Discussion for article #229410
The real news here is somebody still has a MySpace account.
That was in 2007, an eon ago in cyber terms.
Fake news article? I’m shocked…
The Washington Times wasn’t credible enough?
This is seriously messed up. Even worse is how unapologetic the FBI is about it, essentially having their agent say they will do this again whenever the feel like it.
And why has it taken 7 years to surface?
I have the hardest time understanding a world where the federal government uses the same techniques they’re actively seeking to incarcerate others for using. That’s justice? All of a sudden, the law doesn’t apply to government agencies?
As a Seattlite I’m not sure how I feel about this. The Times is a right-wing rag and the publisher Frank Blethen, by abrogating a Joint Operations Agreement, destroyed his competition and made Seattle a one paper town. The paper was also a major donor to the campaign of Republican gubernatorial candidate, anti-labor and anti-ACA litigant Rob McKenna. Did I mention that the publisher was also got caught shooting his neighbor’s dog?
"the FBI spoofed the Times website in 2007 "
Thanks Obama.
Ahem. In 2007.
jw1
Ha ha! You’re right, this happened in 2007, I’m an idiot.
So they phished him, big deal.
I’m having a hard time being outraged about this.
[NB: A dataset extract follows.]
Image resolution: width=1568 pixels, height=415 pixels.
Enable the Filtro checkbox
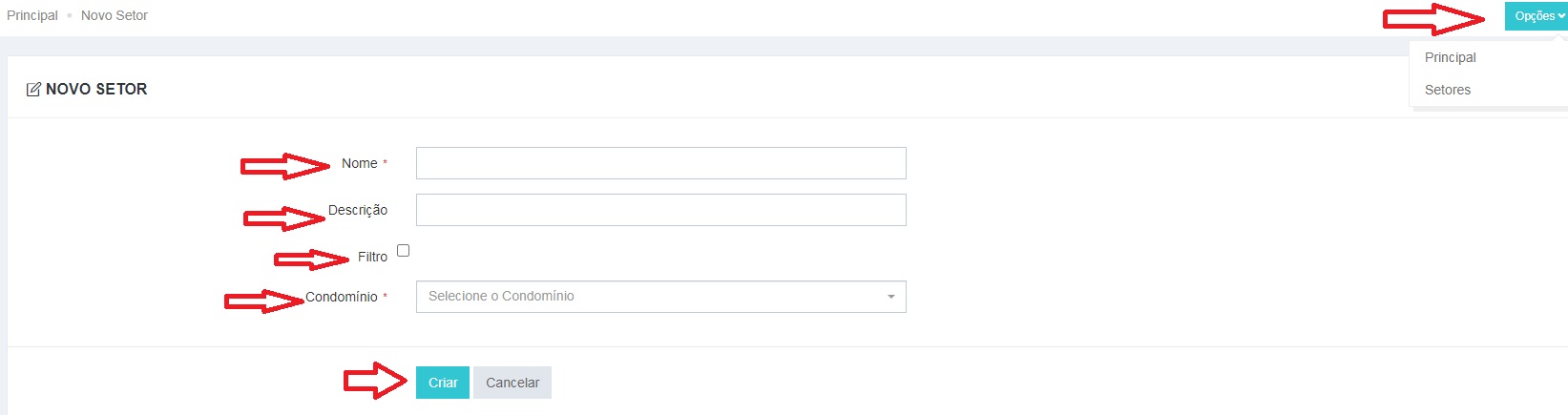click(x=403, y=251)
This is a sting operation, something law enforcement has done for as long as there have been law enforcement agencies. The only difference here is that it uses electronic media. They dangled some bait, and the fish bit the hook. What’s to be outraged about?
J. Edna Hoover is surely looking up with envy at all the secrets he is missing out on with the modern technology.
I am not seeing that they hacked the paper’s website, just that they created a fake site with one story and sent the URL to just one person they thought was dangerous. That does not get my panties in a bunch. Am I wrong?
No. No you are not. I’m really not seeing what the story is here.
The FBI is no less apologetic for faking a newspaper’s on-line look than “some posters” were in defending three political scientists’ misuse of official state seals to influence voters in three states. Situational ethics are truly situational, aren’t they?
By the way, the good that comes from catching someone threatening to bomb a school outweighs any theoretical harm done to the newspaper, to paraphrase a core argument of the “voting experiment’s” defenders.
I was about to post a nearly identical comment.
If they sent such a link to him, or even posted it to his myspace account, it is not like the general public could stumble upon the fake. No reader of the Seattle Times could view the article, or be affected by FBI spyware.
Me neither. I see a lot of false equivalency. They dummied up a site and directly phished a suspect. No one else saw the story/site.
You seriously don’t see the difference between a sting presenting itself as a news rag to find a subject and pretending something you cook up in you office has the authority and oversight of a government agency?